Thursday 20th January 2022
- Friday 21st January 2022
£35.00 - £55.00
Line-up: JAMES TAYLOR Hammond & vocals; MARK COX guitar; ANDREW MCKINNEY bass; PAT ILLINGWORTH drums
For a over 30 years, the James Taylor Quartet have set the standard for the coolest sounds in funky acid jazz. On dozens of mighty albums and at their legendary gigs at home and around the world, they’ve quietly become a byword for distinguished British creativity.
The James Taylor Quartet’s first single, “Blow-Up” (a funked-up version of Herbie Hancock’s main theme from the seminal 1960s film of the same name), was released in 1987 on the Re Elect The President label, which would later become the Acid Jazz label.
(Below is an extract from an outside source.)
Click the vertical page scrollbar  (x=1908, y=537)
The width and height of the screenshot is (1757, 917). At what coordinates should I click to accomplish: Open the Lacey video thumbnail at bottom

The track was championed by the NME and John Peel, appearing in Peel’s Festive Fifty chart for 1987. The band’s debut 7 track mini album, Mission Impossible (1987) followed and predominantly comprised covers of 1960s film themes such as “Alfie”, “Mrs. Robinson” and “Goldfinger” in a rough, up-tempo, almost punk-like style, that was primarily focussed on Taylor’s Hammond organ playing. Their second album, The Money Spyder (1987), was the soundtrack to an imaginary spy film, applying the band’s distinctive style to Taylor’s own compositions.
While promoting these albums The James Taylor Quartet developed a strong reputation as a live band, that remains to this day. The live set focuses on accessible rhythm driven music, that some classify as having elements of modern dance music, despite including a lot of improvised solos. During this period a contract with a major record led to them playing to ever increasing audiences. The band recorded their signature tune “The Theme From Starsky and Hutch” featuring Fred Wesley and Pee Wee Ellis of The JBs in 1988 and this was included on their next album “Wait A Minute” (1988). Their popularity as a live act led to the release of the live album Absolute – JTQ Live in 1991, which attempted to capture the experience of the band in concert (even though it was recorded ‘live’ in the studio, the audience cheering being overdubbed later).